Every time I’ve seen Coates interviewed or brought on for a talking-head media appearance, before he can even complete his point, he’s inevitably asked, “so then what’s the answer? If America is so wrong in all these ways, how do we fix it?” And this is where I see Coates’ spirit dampen. I think he’s sick of trying to answer this question. Partially because he hasn’t come up with an answer he believes in yet. And partially because he doesn’t think it’s his job. As a country, we haven’t even agreed on the problem, or that there is a problem, how are we supposed to jump to a solution? In fact, solutionism sometimes is harmful. Trying to duct-tape together some theory of hope or change without actually coming to consensus on what is ailing America is unlikely to help.

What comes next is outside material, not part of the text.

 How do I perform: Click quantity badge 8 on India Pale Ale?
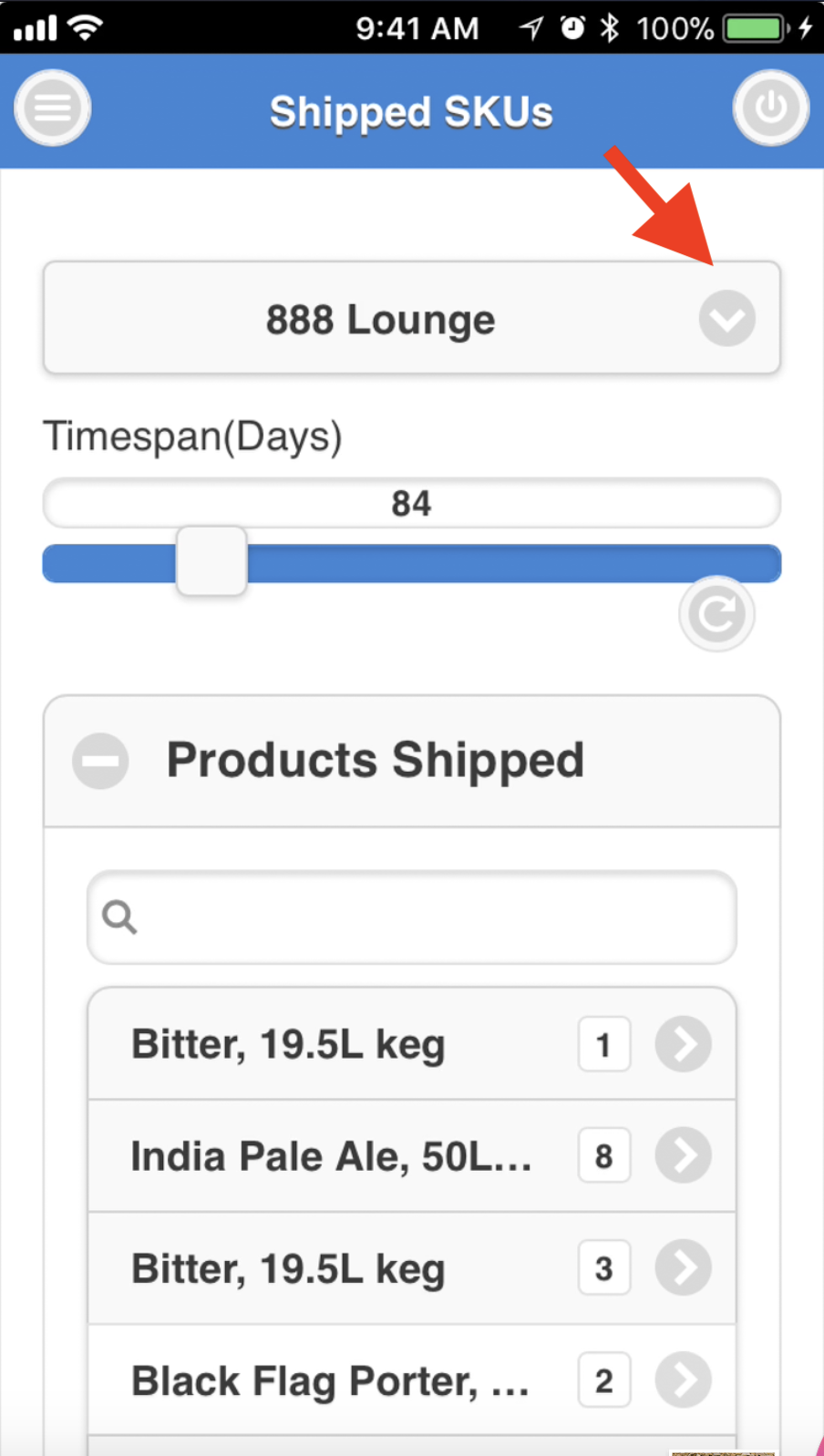603,1156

If you’ve ever been to therapy, you might be familiar with this approach. You can walk into a therapist’s office and say “I’m in a bad place, tell me what to do and I’ll do it. How can I fix this?” A therapist, if they’re a good one at least, will likely deny you that satisfaction. Maybe they’ll give you some quick fixes to help you deal with an emergency, but they’ll also advocate for deep, long, introspection. A study of your entire life. Until you deeply understand fundamental truths about how you got to where you are, long lasting change is not possible. America is interested in a quick fix, when she needs long lasting change.
If it isn’t a question about a solution, or sometimes in addition to this question, his interlocutor might ask “is it hopeless? Should we give up hope on fixing any of this?” His response here, again, is instructive. Coates, and I’m paraphrasing, says “no, giving up isn’t an option. No one before us gave up, it is upon us now to carry this fight for the generations that will come after us.” And in this way, he models hope better than most people having this conversation. He loves this country, he wants to see it work. Coates isn’t, and I’m not, a religious man, but this is (Christian) grace personified.
He isn’t right about everything. He isn’t right to hit his son. He isn’t right to gloss over the experience of black women, to lump the particular types of violence leveled against them with all violence. But he learned to say “I love you” to his son. Maybe he’ll learn to listen to and amplify black women’s experience as its own distinct violence. And maybe America, too, will learn and change.